Figure 11. Principal Component Analysis (PCA) of wetlands: (a) Santa María del Lago, (b) Juan Amarillo, and (c) Córdoba.
In the Juan Amarillo Wetland, the two retained components explained 67.67% of the total variance. Component 1 (PC1), representing 51.55%, was strongly associated with Tourism (CES1), Landscape appreciation (CES4), and Recreation and sports (CES3), reflecting a predominant orientation toward recreational and scenic uses linked to place identity and enjoyment (Table 6, Figure 11b). Component 2 (PC2), explaining 16.13% of the variance, had its highest positive loading for Religion and spirituality (CES5) and, to a lesser extent, Recreation and sports (CES3), indicating a complementary axis related to spiritual values and social interaction. Overall, the perception of ecosystem services in Juan Amarillo is mainly structured around recreational and tourist activities, with a secondary presence of symbolic and spiritual values.
In the Córdoba Wetland, the two retained components explained 59.13% of the total variance—the lowest among the three wetlands. Component 1 (PC1), accounting for 32.71%, was mainly determined by Knowledge of nature (CES2), followed by Landscape appreciation (CES4) and Tourism (CES1). Component 2 (PC2), explaining 26.41%, showed its highest positive loadings for Recreation and sports (CES3) and Religion and spirituality (CES5) (Table 6, Figure 11c). Unlike Santa María del Lago and Juan Amarillo, Córdoba showed no marked dominance of a single cultural ecosystem service, suggesting a more balanced yet more dispersed perception, without clearly defined perceptual axes.

4. Discussion

This research focused exclusively on visitors to the three wetlands, without including the perceptions of other stakeholders such as residents of the surrounding areas. The focus on visitors aligned with the objective of evaluating CES from the perspective of those who directly experience and benefit from them. In addition, a sociodemographic analysis was conducted to better understand visitors’ characteristics and to inform decision-making in policy formulation and public management, aligning these actions with visitor preferences for the conservation of Ramsar-designated wetlands.

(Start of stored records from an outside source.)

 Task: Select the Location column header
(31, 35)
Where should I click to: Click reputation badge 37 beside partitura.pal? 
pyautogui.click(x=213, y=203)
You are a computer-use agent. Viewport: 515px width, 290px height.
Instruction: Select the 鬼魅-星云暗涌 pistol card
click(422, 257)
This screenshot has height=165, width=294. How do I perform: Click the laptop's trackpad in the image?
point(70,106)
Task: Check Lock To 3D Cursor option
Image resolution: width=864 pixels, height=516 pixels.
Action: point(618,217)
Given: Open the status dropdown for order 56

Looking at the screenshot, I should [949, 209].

4.1. Sociodemographic Characteristics of Visitors by Wetland

In the Santa María del Lago Wetland, there is greater gender equity among visitors, with a balanced distribution between men and women. This pattern may be associated with a perception of greater safety in the area, as well as the presence of educational and community activities organized by local actors [55]. In addition, there is a high proportion of young people between 18 and 37 years of age (Table 1), which could be explained by the wetland’s proximity to low- and middle-income residential areas and educational institutions [56]. This profile suggests recreational and contemplative use of the space by a young population with diverse interests, who perceive the wetland as an accessible and safe environment for leisure and learning.
In the Juan Amarillo Wetland, the 18–37 age group also predominates, although with a slight majority of men (51%) (Table 1). The presence of young visitors may be linked to the wetland’s location in a densely populated area with complex social dynamics. However, perceived insecurity and the presence of social challenges, such as informal settlements or street dwellers, could influence lower female participation and their limited engagement with the space [57,58].
In contrast, the Córdoba Wetland presents a different profile, with a clear majority of visitors over 37 years of age (51%) and a high proportion of men (62%) (Table 1). This pattern may be explained by the wetland’s emphasis on birdwatching and passive recreation, activities generally associated with an older audience with contemplative interests and greater availability of free time [59]. Furthermore, Córdoba is located in a medium–high socioeconomic area (strata 5 and 6), which is reflected in a visitor profile with high educational attainment (89% with university degrees) and higher incomes (84% reporting more than four HMLWF) (Table 1) [60].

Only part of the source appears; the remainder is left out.